DATASET -
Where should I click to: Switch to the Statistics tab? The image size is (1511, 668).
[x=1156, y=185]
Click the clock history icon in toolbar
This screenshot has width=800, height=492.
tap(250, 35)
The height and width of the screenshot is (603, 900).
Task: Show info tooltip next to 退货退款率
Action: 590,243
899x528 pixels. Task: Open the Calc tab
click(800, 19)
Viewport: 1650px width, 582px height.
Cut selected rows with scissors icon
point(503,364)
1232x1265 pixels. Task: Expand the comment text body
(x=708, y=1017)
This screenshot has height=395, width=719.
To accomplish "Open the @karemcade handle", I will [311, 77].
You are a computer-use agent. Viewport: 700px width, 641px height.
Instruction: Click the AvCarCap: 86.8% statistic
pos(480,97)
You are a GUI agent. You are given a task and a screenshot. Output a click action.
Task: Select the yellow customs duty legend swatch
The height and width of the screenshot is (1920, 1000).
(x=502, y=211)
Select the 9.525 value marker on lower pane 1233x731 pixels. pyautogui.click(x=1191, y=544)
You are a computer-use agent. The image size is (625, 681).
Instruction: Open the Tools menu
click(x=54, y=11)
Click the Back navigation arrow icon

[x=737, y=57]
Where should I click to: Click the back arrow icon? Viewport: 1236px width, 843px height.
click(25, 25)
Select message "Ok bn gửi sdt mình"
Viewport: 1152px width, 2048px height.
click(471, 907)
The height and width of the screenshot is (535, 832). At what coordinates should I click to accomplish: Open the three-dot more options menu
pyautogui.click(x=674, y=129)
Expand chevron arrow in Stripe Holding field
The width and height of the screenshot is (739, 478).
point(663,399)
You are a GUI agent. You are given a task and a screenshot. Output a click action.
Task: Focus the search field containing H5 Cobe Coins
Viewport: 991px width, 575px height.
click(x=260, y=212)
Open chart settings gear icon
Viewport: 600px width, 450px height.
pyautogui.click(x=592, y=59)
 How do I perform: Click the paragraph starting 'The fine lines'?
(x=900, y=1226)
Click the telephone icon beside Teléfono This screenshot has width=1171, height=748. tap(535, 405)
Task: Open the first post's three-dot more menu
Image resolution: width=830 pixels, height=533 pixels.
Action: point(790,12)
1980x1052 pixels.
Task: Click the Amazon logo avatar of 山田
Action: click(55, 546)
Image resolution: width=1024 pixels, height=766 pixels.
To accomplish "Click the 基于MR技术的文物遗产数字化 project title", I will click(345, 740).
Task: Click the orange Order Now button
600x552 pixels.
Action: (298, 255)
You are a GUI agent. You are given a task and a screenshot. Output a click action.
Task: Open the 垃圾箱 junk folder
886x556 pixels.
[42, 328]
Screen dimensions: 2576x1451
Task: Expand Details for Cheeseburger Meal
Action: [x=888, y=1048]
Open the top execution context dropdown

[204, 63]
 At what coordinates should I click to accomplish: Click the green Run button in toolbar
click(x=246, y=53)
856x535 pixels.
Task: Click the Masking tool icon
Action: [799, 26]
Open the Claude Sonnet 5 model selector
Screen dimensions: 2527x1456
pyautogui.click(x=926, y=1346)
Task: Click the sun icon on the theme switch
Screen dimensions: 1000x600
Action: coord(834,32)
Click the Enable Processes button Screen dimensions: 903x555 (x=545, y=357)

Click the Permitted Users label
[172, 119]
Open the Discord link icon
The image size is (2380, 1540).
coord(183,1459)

SHORT EXERCISE - Print all of the material above again, line for line, with no changes.

REPLY -
Where should I click to: Switch to the Statistics tab? The image size is (1511, 668).
[x=1156, y=185]
Click the clock history icon in toolbar
This screenshot has width=800, height=492.
tap(250, 35)
The height and width of the screenshot is (603, 900).
Task: Show info tooltip next to 退货退款率
Action: 590,243
899x528 pixels. Task: Open the Calc tab
click(800, 19)
Viewport: 1650px width, 582px height.
Cut selected rows with scissors icon
point(503,364)
1232x1265 pixels. Task: Expand the comment text body
(x=708, y=1017)
This screenshot has height=395, width=719.
To accomplish "Open the @karemcade handle", I will [311, 77].
You are a computer-use agent. Viewport: 700px width, 641px height.
Instruction: Click the AvCarCap: 86.8% statistic
pos(480,97)
You are a GUI agent. You are given a task and a screenshot. Output a click action.
Task: Select the yellow customs duty legend swatch
The height and width of the screenshot is (1920, 1000).
(x=502, y=211)
Select the 9.525 value marker on lower pane 1233x731 pixels. pyautogui.click(x=1191, y=544)
You are a computer-use agent. The image size is (625, 681).
Instruction: Open the Tools menu
click(x=54, y=11)
Click the Back navigation arrow icon

[x=737, y=57]
Where should I click to: Click the back arrow icon? Viewport: 1236px width, 843px height.
click(25, 25)
Select message "Ok bn gửi sdt mình"
Viewport: 1152px width, 2048px height.
click(471, 907)
The height and width of the screenshot is (535, 832). At what coordinates should I click to accomplish: Open the three-dot more options menu
pyautogui.click(x=674, y=129)
Expand chevron arrow in Stripe Holding field
The width and height of the screenshot is (739, 478).
point(663,399)
You are a GUI agent. You are given a task and a screenshot. Output a click action.
Task: Focus the search field containing H5 Cobe Coins
Viewport: 991px width, 575px height.
click(x=260, y=212)
Open chart settings gear icon
Viewport: 600px width, 450px height.
pyautogui.click(x=592, y=59)
 How do I perform: Click the paragraph starting 'The fine lines'?
(x=900, y=1226)
Click the telephone icon beside Teléfono This screenshot has width=1171, height=748. tap(535, 405)
Task: Open the first post's three-dot more menu
Image resolution: width=830 pixels, height=533 pixels.
Action: point(790,12)
1980x1052 pixels.
Task: Click the Amazon logo avatar of 山田
Action: click(55, 546)
Image resolution: width=1024 pixels, height=766 pixels.
To accomplish "Click the 基于MR技术的文物遗产数字化 project title", I will click(345, 740).
Task: Click the orange Order Now button
600x552 pixels.
Action: (298, 255)
You are a GUI agent. You are given a task and a screenshot. Output a click action.
Task: Open the 垃圾箱 junk folder
886x556 pixels.
[42, 328]
Screen dimensions: 2576x1451
Task: Expand Details for Cheeseburger Meal
Action: [x=888, y=1048]
Open the top execution context dropdown

[204, 63]
 At what coordinates should I click to accomplish: Click the green Run button in toolbar
click(x=246, y=53)
856x535 pixels.
Task: Click the Masking tool icon
Action: [799, 26]
Open the Claude Sonnet 5 model selector
Screen dimensions: 2527x1456
pyautogui.click(x=926, y=1346)
Task: Click the sun icon on the theme switch
Screen dimensions: 1000x600
Action: coord(834,32)
Click the Enable Processes button Screen dimensions: 903x555 (x=545, y=357)

Click the Permitted Users label
[172, 119]
Open the Discord link icon
The image size is (2380, 1540).
coord(183,1459)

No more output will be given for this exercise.